Wood, Wire and Words are a family band in true good home bluegrass fashion, with husband and wife team David (vocals, guitar and mandolin) and Clare Rozzell (vocals and double bass) joining forces with Clare's father Pat Francis (dobro, mandolin and guitar) to produce their (very) long awaited follow up to 2008's "Riding The Rails". Well it may have been long in the making, but "It's A Barbecue Day" is tangible proof that the best things are well worth waiting for.
Bluegrass music as a whole has been slowly but steadily gaining a wider musical world acceptance and accessibility via acts such as Chatham County Line, Old Crow Medicine Show and Carolina Chocolate Drops who have skilfully blended an element of commerciality into their sound - the purists may argue that this is a bad thing, but anything that raises public awareness of this often ignored genre gets the jazz hands from this reviewer! But at the root of it all are the legends such as Earl Scruggs, The Stanley Brothers, Bill Monroe, Hank Williams and the Louvin's, that still inspire bands like Wood, Wire and Words.
This Portsmouth-based trio have a very strong, immediately identifiable sound courtesy of David's forthright singing style, which when allied to Clare's more traditional dual harmony voice is a potent and engaging force. And the themes explored on their first release, are taken a little further on this one.
Opener "Take Me For A Ride" is the obligatory 'train / road song' but updated for the 21st century. Written about the bands love of old VW campers (or the 'bluegrass bus' as it has become known), the song is driven along by insistent banjo in real picking fashion but is liberally sprinkled with Pat Francis's magical dobro which is a feature of the album in general. And thereby lies a great deal of the appeal of this band - they are happy to keep the faith with 'their sound'. There are no deviations into commercial territory to compromise an album that essentially sums up their ethos - well written songs, played with passion and no little musical panache.
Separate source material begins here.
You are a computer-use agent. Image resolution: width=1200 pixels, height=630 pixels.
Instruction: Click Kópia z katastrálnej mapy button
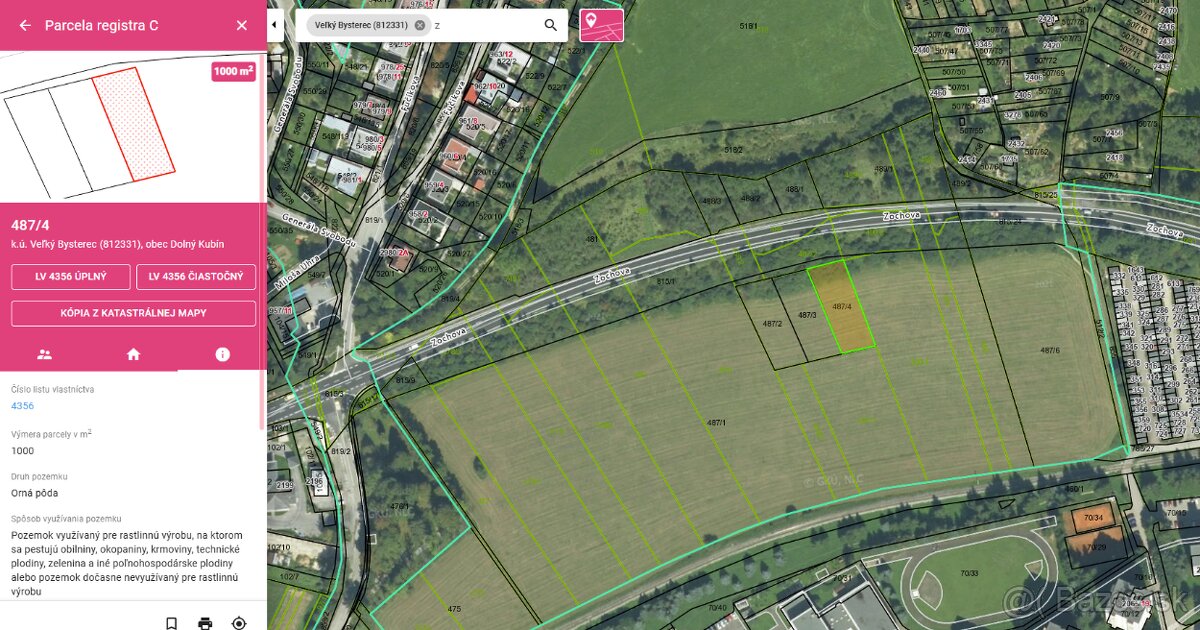point(133,313)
The metaphorical nature of the songs, all written incidentally by David himself, are often a joy to behold. "Oklahoma Sunset" is a song about love and being satisfied with what you have. There's no point going looking for something when you already have what you need right here and now. A very poignant and powerful image. "Gold In Your Pan" is based on a very similar premise - be happy making a living and enjoy life in the process. As David says "..a worthy ambition I think…".
"Broken Soldier" veers respectfully into political comment territory - and is no worse the wear for it either. The band bemoan, quite rightly, how government have in some cases abandoned those who have served in the Forces to be cared for instead by charities. The sentiment is of course well meant and served up on a bed of wistful dobro alongside Clare's crisp double bass punctuation and David's now trademark vocal.
Forget 2nd album syndrome - "It's A Barbecue Day" has, as a whole, a lovely feel to it. It's warm, well rounded and has an organic atmosphere that is prevalent throughout. It is of course packed full of songs that bear repeated listening and that is of course what the album will finally be judged upon. And with that in mind, Wood Wire and Words can be justifiably proud of their second full album release - let's just hope it doesn't take them another 7 years before the third one comes along!